The other night I was having (dramatic girl voice) “the worst day ever”. I cried and it’s like a faucet turned on and I couldn’t stop crying. I was to the point of never using Instagram again. I couldn’t handle seeing ONE MORE PICTURE of families at Yuletide, Christmas at the Zoo, downtown, baking together or basically any Christmas related task. I was so stressed about getting wrapping done, all my shopping done, getting the playroom cleaned up and ready for the next round of toys to come home from Christmas gatherings and only a billion other things. This was after working about 45 hours last week and a few nights getting home when Mason was already asleep, which basically rips my heart into pieces and feels like the pieces are being stomped on.  

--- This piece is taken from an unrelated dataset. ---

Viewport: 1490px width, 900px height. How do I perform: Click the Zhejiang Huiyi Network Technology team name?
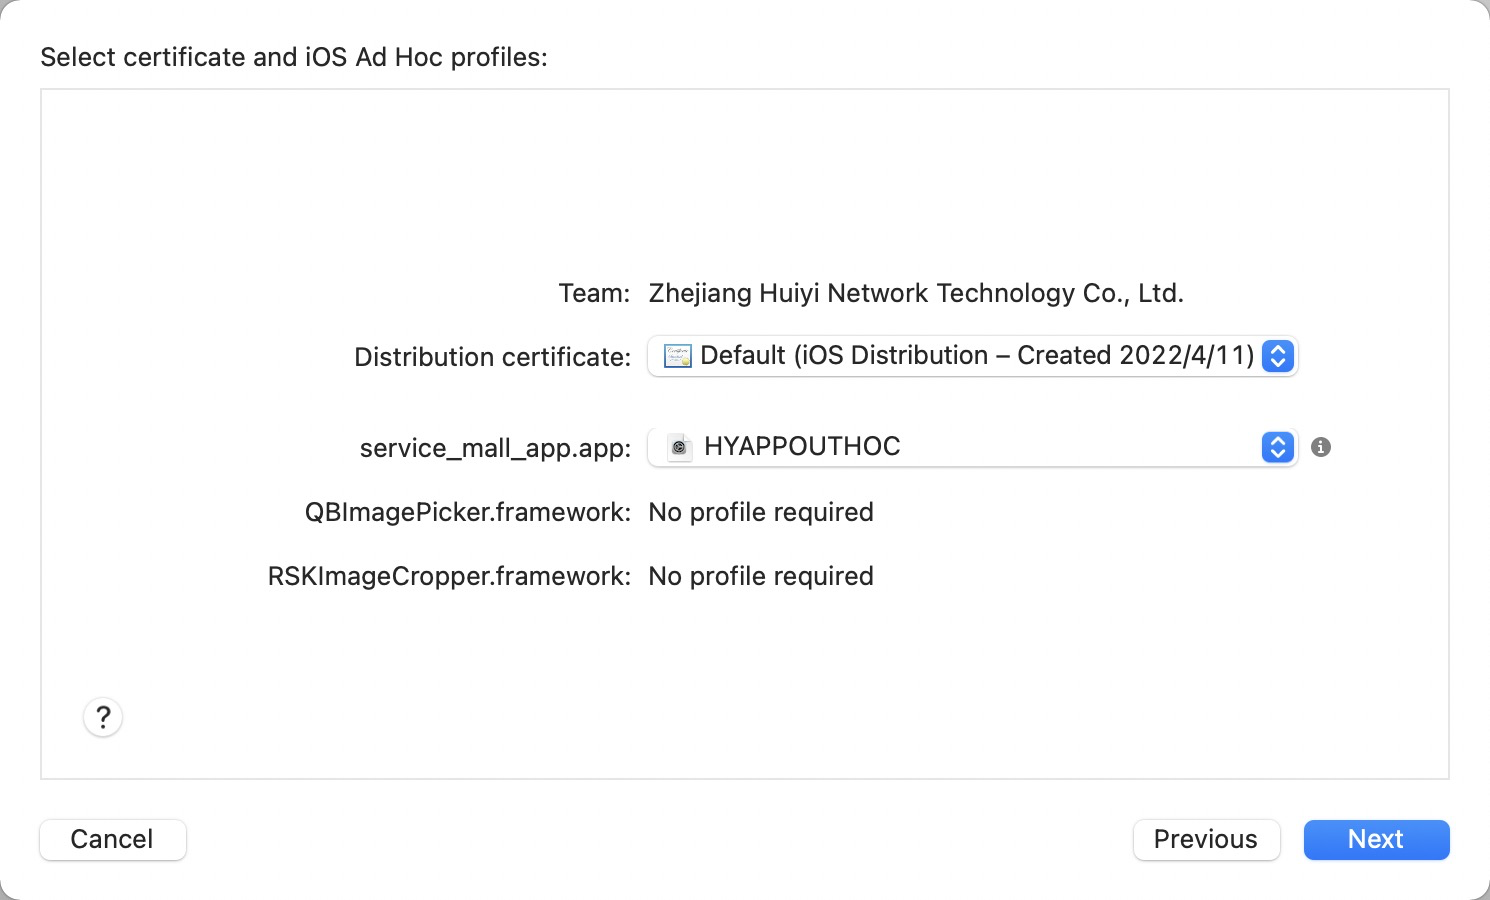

I don’t have time to bake or have Christmas craft time with my kids; I barely see them during the week! And scratch any type of baking in general because I haven’t had a few extra hours to do it—even on the weekends. I will say that the intention was there though, which is why I have 4 bags of mini chocolate chips in my baking cabinet and 2 bags of coconut and about 5 different types of flour. I tried to have a family night one night a couple weekends ago and drive downtown to see the circle and tree, and Brayden complained after about 10 minutes because all he wanted to do was get to Target to get a toy. We did get to make a very quick trip to see Santa last Friday though, we saw Santa, grabbed take out and headed home since the boys were both hungry. Brayden didn’t want to watch a Christmas movie, so Brock and I sucked it up and bought Minions for him. I feel like a terrible parent this time of year because on a normal day, I’m basically just trying to keep my head above water. Throw in the fun activities and tasks that Christmas brings and I’m spent.  

When did this happen? When did normal every day things come between the joy I used to always feel at Christmas? The even bigger question is….what do you do to fix it? I have to have a job, our kids have to go to school, homework doesn’t stop, evenings don’t get longer, houses don’t clean themselves….

I mean, there are some really crappy things happening around the world right now. I think a lot of people wonder if it will ever get better or become a kinder place to live. It makes me very thankful for what God has given to us.  

Here’s what I do know, even with all the crazy I listed above, as with anything in life, it just takes one person to take the lead. Start leading by example, start making kindness contagious. Good ol fashioned pure kindness and genuine love. One by one, and after a while it will make a difference. Love to love. Tell your kids you love them often, your spouse, your parents, and friends….mood boosters like that are passed on when you make someone else’s day.  

Love Jesus. After all, Christmas is the celebration of His birth. A few days ago, when I was having my “worst day ever”, the only thing I knew to do was get my Bible. Only, I couldn’t find it. So, I ended up with Brayden’s Bible, reading chapter after chapter. The more I read, the more I could feel my insides unwinding and my mind calming down. I prayed for Him to lead me down the right path and for my family and I to never forget the reason for the season of giving and to always be thankful for what we have.

Love yourself. You know what they say? You have to love yourself before you can love others. Make good decisions, get your health on track, do something nice for someone else, pay it forward, have more friends nights, have more date nights. I’m personally taking my own advice on this one. Life gets complicated and extremely busy, but I need to plan ahead more. I will probably be just as busy next year, maybe busier, but there has to be a way to squeeze more time out of the day for family. My goal for 2016 is to schedule a date night more than 2 times a year, and around the holidays I will make a calendar of events I would like to take the kids to, so everyone knows in plenty of advance so we can all plan our schedules accordingly.  

 

I wish you a wonderful, fantastic, super, stupendous, slap happy, amazing, joyous MERRY CHRISTMAS.